We thought it would be a good idea to look at the fundamentals of risk management to remind people what it is they’re trying to so when they talk about security.
Risk management means determining what your unique risks are and coming up with a plan to mitigate those risks. It may involve security guards, active shooter plans, security cameras, access cards / badges, fingerprint scanners, fences, locks, door alarms, mass notification, visitor management policies and procedures, and any number of other gadgets, devices, systems, policies, and procedures you can think of to mitigate risk. It’s overwhelming. It can get expensive. It can be time and resource consuming to put a risk management plan into place.
But it’s important to remember that risk management is built upon a pretty straightforward principle – protection of your people and your property.

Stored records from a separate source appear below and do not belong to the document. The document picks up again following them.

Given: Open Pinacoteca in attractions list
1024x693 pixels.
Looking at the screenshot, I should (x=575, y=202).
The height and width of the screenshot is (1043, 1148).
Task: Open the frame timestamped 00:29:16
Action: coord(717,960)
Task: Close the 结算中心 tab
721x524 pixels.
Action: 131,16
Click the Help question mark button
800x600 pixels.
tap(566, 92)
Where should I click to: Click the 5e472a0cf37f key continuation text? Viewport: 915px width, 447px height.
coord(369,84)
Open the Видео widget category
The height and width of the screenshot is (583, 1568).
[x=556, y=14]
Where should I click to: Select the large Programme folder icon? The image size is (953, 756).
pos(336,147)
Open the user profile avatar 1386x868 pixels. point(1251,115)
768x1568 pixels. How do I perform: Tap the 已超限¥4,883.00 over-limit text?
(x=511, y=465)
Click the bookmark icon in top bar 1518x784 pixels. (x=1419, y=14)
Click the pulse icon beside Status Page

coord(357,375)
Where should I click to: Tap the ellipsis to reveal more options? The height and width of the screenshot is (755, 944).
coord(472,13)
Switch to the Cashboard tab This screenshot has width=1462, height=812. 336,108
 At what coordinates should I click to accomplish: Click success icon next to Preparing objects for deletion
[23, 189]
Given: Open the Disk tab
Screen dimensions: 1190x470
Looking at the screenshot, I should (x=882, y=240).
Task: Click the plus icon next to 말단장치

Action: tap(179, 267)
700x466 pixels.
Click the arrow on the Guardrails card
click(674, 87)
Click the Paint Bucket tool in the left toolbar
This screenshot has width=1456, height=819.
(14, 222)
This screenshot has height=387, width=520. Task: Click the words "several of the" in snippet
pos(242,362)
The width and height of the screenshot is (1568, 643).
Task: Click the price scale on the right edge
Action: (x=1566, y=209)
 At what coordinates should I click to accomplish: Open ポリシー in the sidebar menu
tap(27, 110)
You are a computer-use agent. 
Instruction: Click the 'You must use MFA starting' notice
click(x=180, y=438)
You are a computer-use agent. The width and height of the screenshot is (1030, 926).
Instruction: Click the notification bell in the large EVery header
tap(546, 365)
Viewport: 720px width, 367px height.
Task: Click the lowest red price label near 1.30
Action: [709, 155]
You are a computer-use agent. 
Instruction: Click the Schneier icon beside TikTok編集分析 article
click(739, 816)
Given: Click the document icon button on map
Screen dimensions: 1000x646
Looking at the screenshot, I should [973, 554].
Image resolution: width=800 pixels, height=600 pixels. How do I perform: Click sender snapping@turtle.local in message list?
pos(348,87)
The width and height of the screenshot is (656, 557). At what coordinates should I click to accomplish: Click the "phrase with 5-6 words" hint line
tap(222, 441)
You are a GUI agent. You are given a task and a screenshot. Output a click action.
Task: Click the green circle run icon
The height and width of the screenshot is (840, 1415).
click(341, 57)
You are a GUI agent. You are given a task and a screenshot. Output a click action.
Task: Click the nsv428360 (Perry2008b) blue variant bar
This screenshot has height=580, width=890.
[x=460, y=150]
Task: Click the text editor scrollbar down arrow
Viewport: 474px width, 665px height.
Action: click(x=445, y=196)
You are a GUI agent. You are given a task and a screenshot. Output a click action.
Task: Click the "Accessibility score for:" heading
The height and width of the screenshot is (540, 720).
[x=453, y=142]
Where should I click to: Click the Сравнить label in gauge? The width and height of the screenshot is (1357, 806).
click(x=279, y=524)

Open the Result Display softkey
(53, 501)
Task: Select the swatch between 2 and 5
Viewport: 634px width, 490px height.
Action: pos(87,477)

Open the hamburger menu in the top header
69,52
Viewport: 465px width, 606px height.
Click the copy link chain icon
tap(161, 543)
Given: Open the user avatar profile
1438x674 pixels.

We find that a lot of organizations first determine a budget for their security needs and then try to fit solutions into that budget. We think that’s a backwards approach because you wind up with a piecemeal security system where you’ve chosen products and solutions based on price rather than on the true needs of your organization.
At Invictus Consulting we believe the first step is to do a risk assessment to determine exactly what it is you’re protecting and how you can go about protecting it. Then, when it’s time to budget, you can prioritize the most important things first rather than purchase the most inexpensive items first or the items with the flashiest appearance that will give your people and your visitors the appearance of a security system.
By knowing exactly who and what you are trying to protect, as well as knowing what your specific threats and risks are, your organization can have a phased approach to security, budgeting for the most important things first. We understand it may takes a few years worth of budgets to get your ideal security system in place, and that’s why tackling the most critical things first is important. And that’s why identifying the most critical things first is important.
Another note to remember is that much of your organization’s security is about your policies and procedures regarding emergencies, personnel, visitors, etc. Often adjusting your organization’s policies and procedures is free – it just takes some time with the board and executives and some time to train your people. Tackling these types of things while you’re budgeting for a phased implementation of other aspects of your security system is a great way to make improvements without waiting for board approval.
Finally, it’s important to understand that, even if your organization had unlimited funds, you can’t possibly protect against every single threat and risk. Again, this is why a risk assessment is so important – it allows you to determine your biggest threats and risks and create a phased approach to implementation.